A retrospective clinical statistical analysis of 58 head and neck ACC cases with long-term follow-up was performed. While surgical intervention for locoregional lesions as initial treatment and the C-T type of histology were independent prognostic factors for DSS, the recurrence rate was extremely high, and there was a large difference between 25-year DSS and DFS. This difference was mainly attributed to salvage surgery for either locoregional recurrence or lung metastases that were resectable, indicating that not only the initial treatment but also repetitive surgical resection of resectable recurrent lesions may lead to long-term survival in ACC cases. Distant metastases seen at the first visit may be different from delayed-onset distant metastases and related to aggressive characteristics such as solid type of histology. Realistically, the major goal of treatment for ACC can be long-term survival including cancer-bearing survival resulting in either natural death or intercurrent-disease death, since it is almost impossible to judge cure of ACC.

Additional file 1:Supplemental Figure 1. Univariate analysis of histological type on locoregional recurrence-free survival and distant metastatic recurrence-free survival. Kaplan-Meier method for creating each survival curve and Log-rank test for significance test between groups were adopted, respectively ** represents significance at p < 0.01 level.

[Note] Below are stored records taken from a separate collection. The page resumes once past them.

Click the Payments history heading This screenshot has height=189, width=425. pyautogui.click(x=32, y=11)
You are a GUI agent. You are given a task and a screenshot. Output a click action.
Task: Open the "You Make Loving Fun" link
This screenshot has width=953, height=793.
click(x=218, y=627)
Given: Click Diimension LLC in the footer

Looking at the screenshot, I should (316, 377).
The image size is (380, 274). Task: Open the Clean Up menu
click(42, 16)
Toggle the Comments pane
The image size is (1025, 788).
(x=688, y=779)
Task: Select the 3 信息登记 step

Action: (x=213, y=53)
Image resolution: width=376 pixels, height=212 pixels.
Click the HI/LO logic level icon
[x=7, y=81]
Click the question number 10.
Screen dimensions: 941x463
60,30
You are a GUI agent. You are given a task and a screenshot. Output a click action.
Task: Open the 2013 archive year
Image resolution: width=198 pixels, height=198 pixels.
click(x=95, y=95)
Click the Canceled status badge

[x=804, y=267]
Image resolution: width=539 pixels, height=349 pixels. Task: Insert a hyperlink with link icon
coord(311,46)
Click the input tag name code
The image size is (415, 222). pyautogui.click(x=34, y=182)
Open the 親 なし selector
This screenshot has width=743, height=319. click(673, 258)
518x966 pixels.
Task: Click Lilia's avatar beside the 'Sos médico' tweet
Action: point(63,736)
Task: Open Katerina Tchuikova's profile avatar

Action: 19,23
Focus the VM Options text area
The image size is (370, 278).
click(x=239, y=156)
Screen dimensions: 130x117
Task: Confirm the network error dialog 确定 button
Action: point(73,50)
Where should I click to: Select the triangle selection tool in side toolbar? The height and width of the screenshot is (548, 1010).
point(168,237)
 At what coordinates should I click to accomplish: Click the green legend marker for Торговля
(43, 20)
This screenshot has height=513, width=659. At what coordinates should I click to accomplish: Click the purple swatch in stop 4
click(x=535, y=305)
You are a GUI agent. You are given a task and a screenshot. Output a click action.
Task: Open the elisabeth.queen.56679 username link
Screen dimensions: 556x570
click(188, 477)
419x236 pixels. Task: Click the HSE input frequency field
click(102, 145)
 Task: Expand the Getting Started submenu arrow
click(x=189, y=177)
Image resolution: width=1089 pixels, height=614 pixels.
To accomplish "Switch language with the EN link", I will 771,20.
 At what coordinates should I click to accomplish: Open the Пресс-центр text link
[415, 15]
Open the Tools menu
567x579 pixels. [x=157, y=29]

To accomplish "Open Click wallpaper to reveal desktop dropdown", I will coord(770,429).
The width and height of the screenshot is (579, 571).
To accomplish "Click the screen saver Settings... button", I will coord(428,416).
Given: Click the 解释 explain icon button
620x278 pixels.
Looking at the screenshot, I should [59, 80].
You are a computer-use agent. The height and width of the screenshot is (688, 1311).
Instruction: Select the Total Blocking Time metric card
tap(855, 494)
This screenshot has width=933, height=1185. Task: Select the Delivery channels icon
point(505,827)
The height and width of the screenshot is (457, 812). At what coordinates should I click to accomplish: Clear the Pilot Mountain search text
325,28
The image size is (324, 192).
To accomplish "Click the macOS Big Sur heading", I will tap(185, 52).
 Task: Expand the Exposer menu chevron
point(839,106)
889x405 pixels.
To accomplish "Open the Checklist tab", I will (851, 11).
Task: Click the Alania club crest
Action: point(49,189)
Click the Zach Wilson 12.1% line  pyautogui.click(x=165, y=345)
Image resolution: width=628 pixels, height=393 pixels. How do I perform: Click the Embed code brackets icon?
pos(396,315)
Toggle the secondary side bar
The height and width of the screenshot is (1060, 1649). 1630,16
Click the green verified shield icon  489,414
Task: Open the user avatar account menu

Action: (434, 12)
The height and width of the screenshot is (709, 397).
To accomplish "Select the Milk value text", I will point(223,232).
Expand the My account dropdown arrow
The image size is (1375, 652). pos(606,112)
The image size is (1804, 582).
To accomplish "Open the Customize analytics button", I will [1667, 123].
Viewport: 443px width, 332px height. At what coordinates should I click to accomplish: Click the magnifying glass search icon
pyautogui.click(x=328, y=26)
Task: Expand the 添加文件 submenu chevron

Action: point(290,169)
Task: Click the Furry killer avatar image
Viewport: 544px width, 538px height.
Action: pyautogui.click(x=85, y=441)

Additional file 2:Supplemental Figure 2. Disease-specific survival (DSS) after occurring distant metastasis. Kaplan-Meier method for creating each survival curve and Lock-rank test for significance test between groups were adopted, respectively. Significance level of 0.05 was used for comparison of all groups, and the Bonferroni correction was adopted to determine the proper significance levels in multiple pairwise comparisons. *represents significant p value.